> WHAT YOU SHOULD DO
In the data below, the copy begins at the line containing "The width and" and runs through the last line; repeat those lines exactly, minus the pictures.

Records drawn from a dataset
---

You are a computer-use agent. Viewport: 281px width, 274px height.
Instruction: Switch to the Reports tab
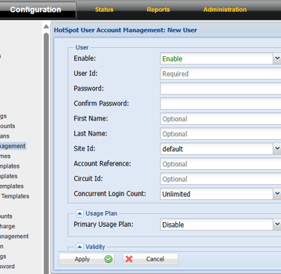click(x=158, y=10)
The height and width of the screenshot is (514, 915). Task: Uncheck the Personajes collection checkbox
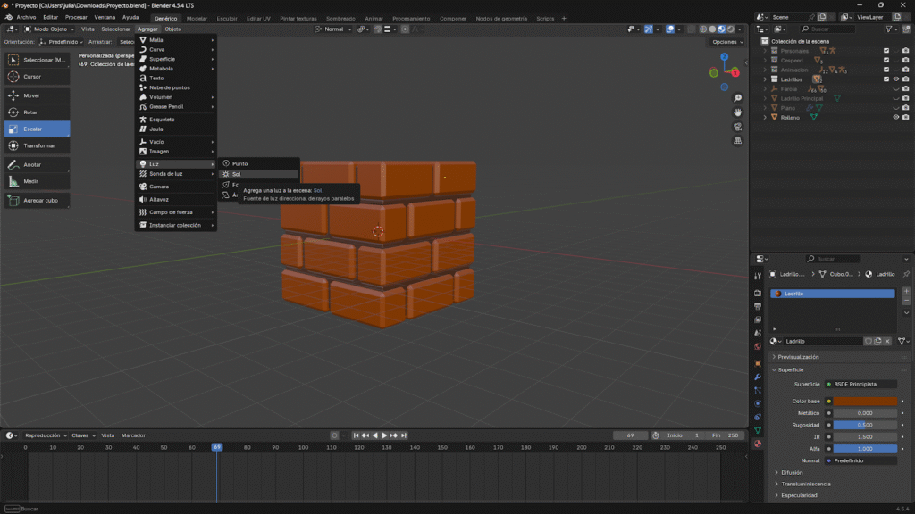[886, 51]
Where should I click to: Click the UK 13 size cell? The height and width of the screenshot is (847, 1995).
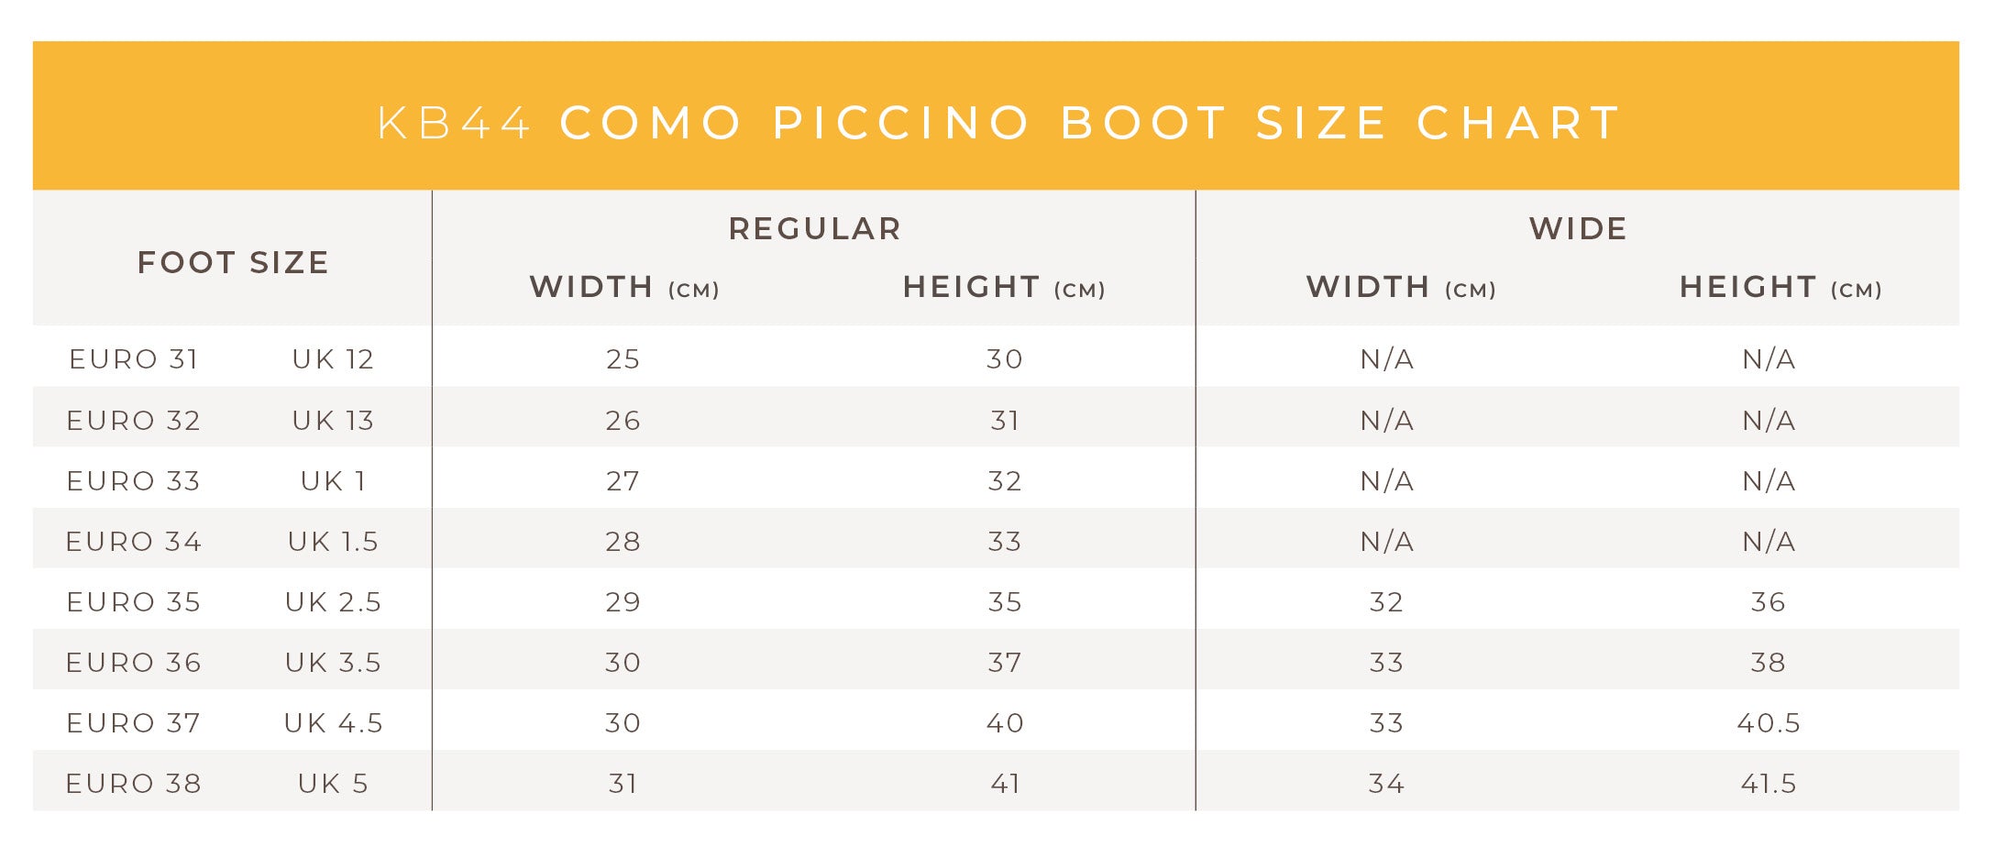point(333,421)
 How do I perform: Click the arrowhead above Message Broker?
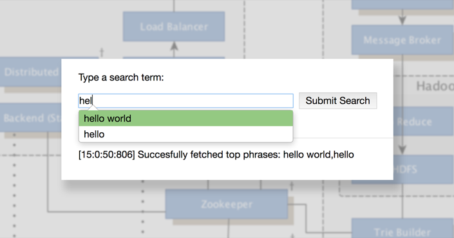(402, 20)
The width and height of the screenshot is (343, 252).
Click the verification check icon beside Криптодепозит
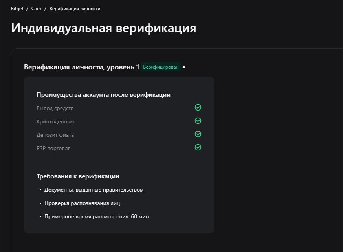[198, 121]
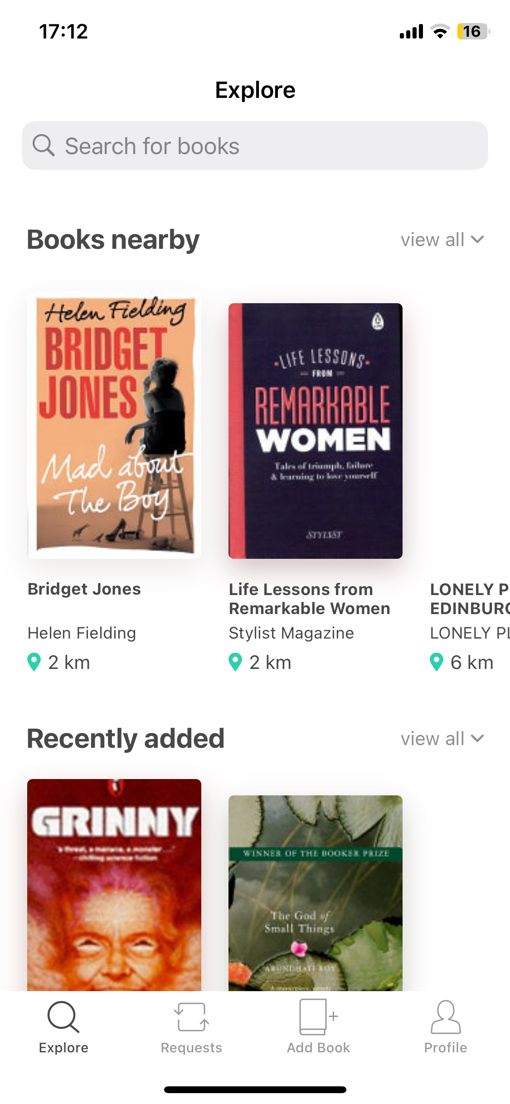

---

> TASK SOLUTION
The width and height of the screenshot is (343, 252).
Click the verification check icon beside Криптодепозит
[198, 121]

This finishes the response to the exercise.